What if a foreign head of state had the power to handpick our next President? It sounds like the plot of a movie, but it actually might be in the realm of possibility.Most people take our elections for granted. The few who don’t often suspect that one party might be trying to steal votes from the other. But they don’t envision that the theft could be coming from outside US borders.What experts are telling us, though, is that our voting machines are so insecure that all elections, whether at the national, state, or local level, are vulnerable to being attacked by hackers in other countries. … Given that the security at some of our most protected institutions can be breached, and given that US elections pose an enticing target for our adversaries, what would prevent a foreign agent from hacking our ballot boxes? The answer: Not much. Experts indicate that the election systems in place today do not provide the adequate protection that would be able to stop a foreign hacker — a hacker anywhere, in fact — from rigging our races. Even worse, these attacks could go undetected.

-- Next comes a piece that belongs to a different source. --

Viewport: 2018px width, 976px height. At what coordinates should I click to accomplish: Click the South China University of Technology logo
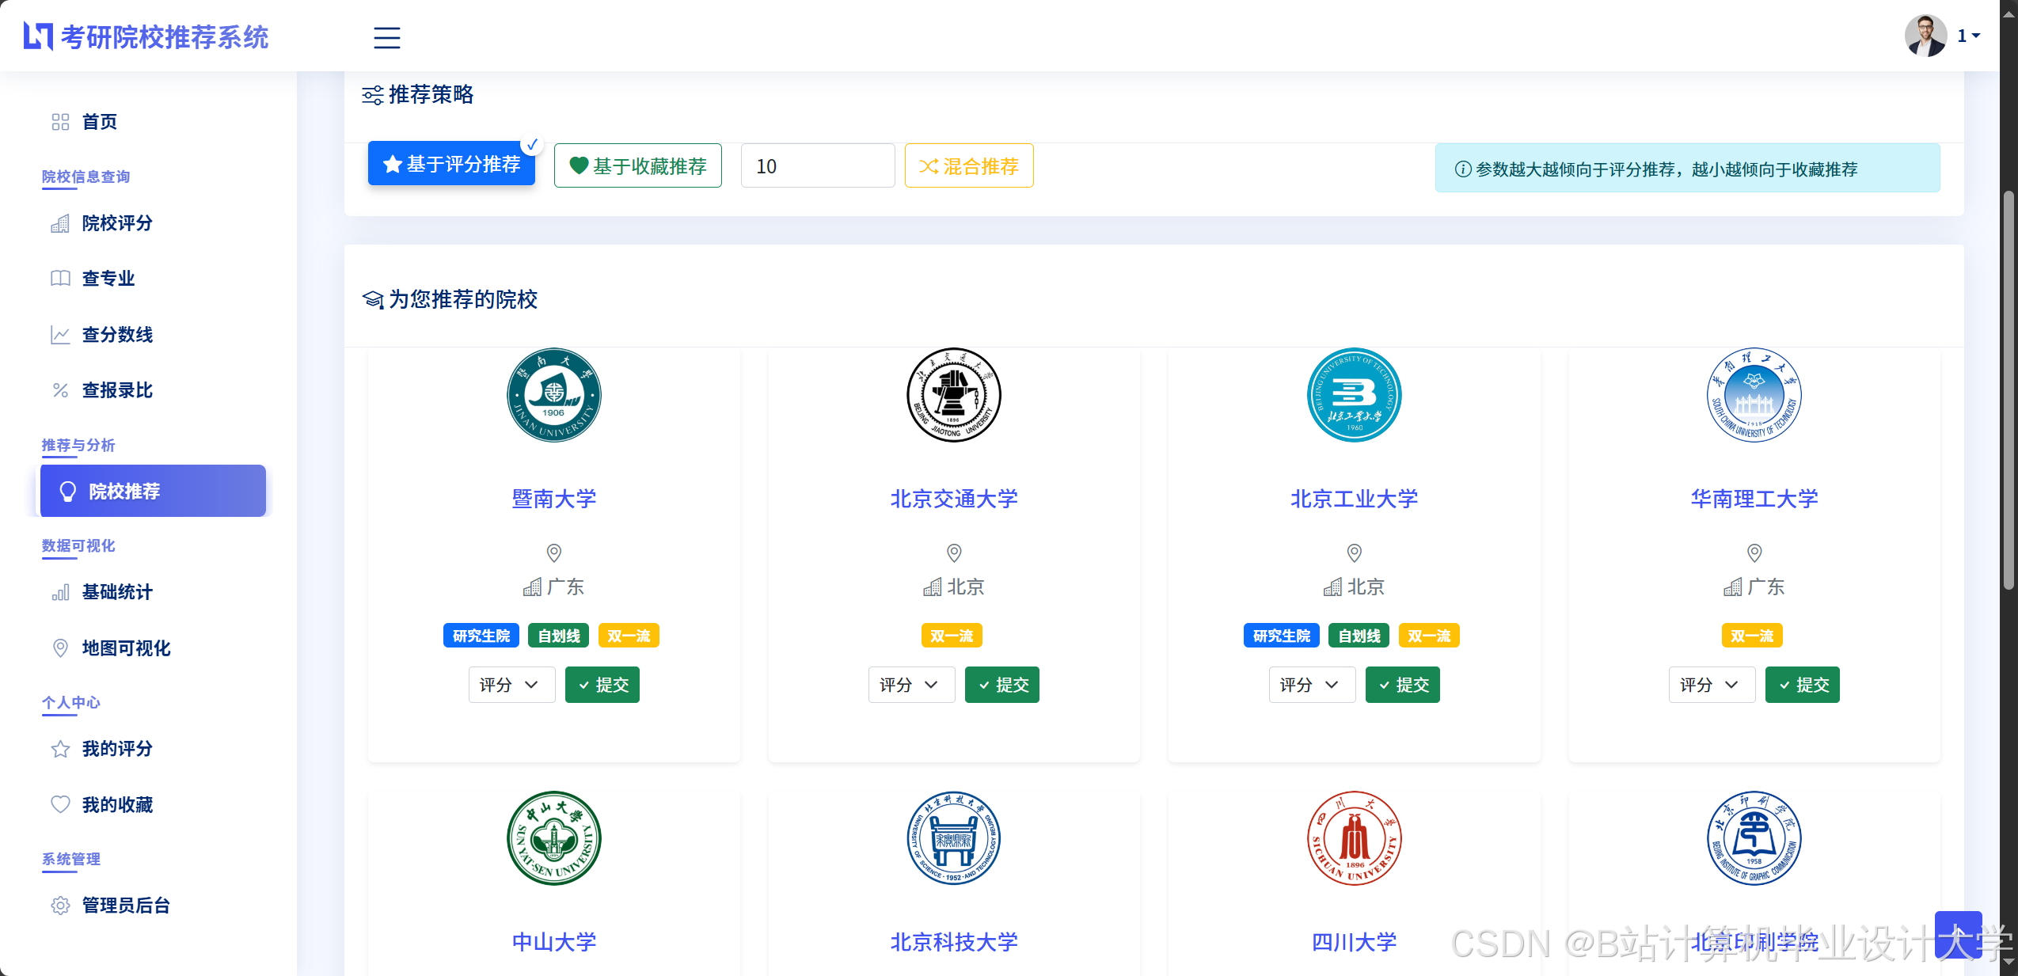tap(1753, 395)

… Take internet voting, also known as iVoting, which allows citizens to vote through an online portal or by e-mail or by fax. If not encrypted properly, these transactions could be compromised.
Jonathan Katz, Director of the Maryland Cybersecurity Center at the University of Maryland, College Park, observes that even if a system appears safe, voting online allows hackers to examine the system for points of vulnerability. “I wouldn’t necessarily go so far to say that everything done over the internet is insecure, but you are certainly opening yourself up to the potential for hackers to look at your system and try to find vulnerabilities,” Katz told WhoWhatWhy.
Since 2000, numerous computer and voting experts, including the National Science Foundation, have authored studies warning about the serious vulnerabilities of iVoting. Some of these studies cite unsuccessful internet voting systems that have been implemented in such countries as Estonia, France, and Norway. One report, produced by computer scientists at the request of the Pentagon, examined a pilot iVoting project and concluded that an internet- and PC-based voting system presented “fundamental security problems” that couldn’t be fixed without a “radical breakthrough.”